Figure 8

Model for delayed MZT in the PGCs relative to the soma. (a-c) Wild type, (d-f) smaug mutant. (a, d) The model. (b, c, e, f) The dynamics of maternal decay and zygotic genome activation with the model diagrammed above the curves. (a, b) In wild-type soma, maternal mRNAs are targeted for decay by a maternally encoded decay machinery ('M') that includes Smaug. Among the targeted transcripts are ones encoding transcriptional repressors that keep the zygotic genome silent. As these are eliminated so zygotic genome activation (ZGA) initiates. Among the zygotic transcripts are components of the zygotically encoded decay machinery ('Z') that feed back to further destabilize maternal mRNAs.

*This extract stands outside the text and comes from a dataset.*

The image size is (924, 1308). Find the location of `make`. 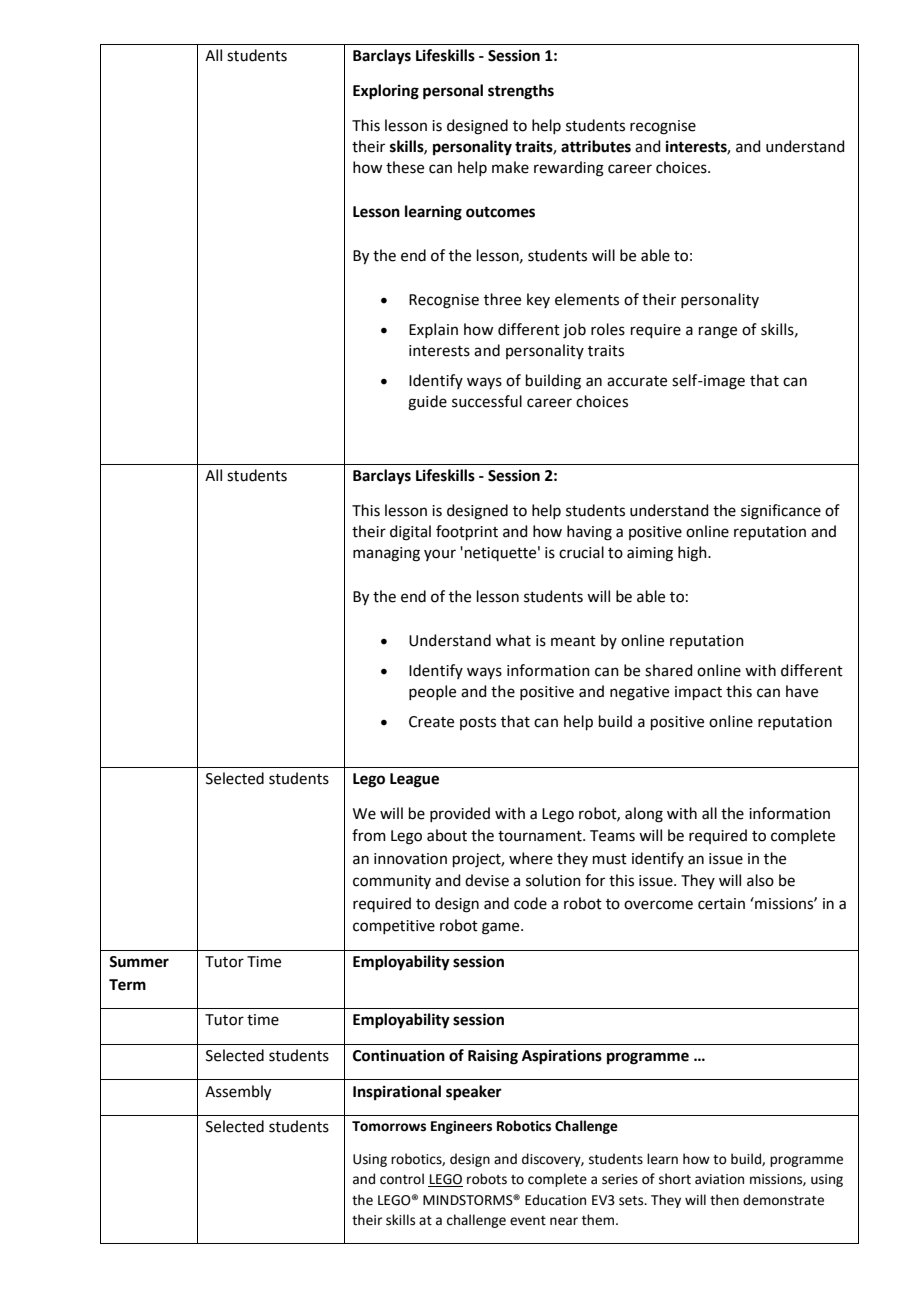

make is located at coordinates (510, 167).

ZGA also produces transcriptional activators that feed back to upregulate transcription. (a, c) In wild-type PGCs additional layers of regulation occur (black boxes): protection of a subset of maternal mRNAs from decay factors such as Smaug; and PGC-specific transcriptional repressors that keep the zygotic genome silent (for example, Polar granule component). Only after these are eliminated does the delayed MZT commence in the PGCs. (d, e) In smaug-mutant soma, a subset of maternal mRNAs is stabilized (60%) while a subset of ZGA fails (40%). (d, f) In the smaug-mutant PGCs, there is a similar effect but on a different scale: 34% of unstable maternal mRNAs fail to be cleared and 36% of ZGA fails.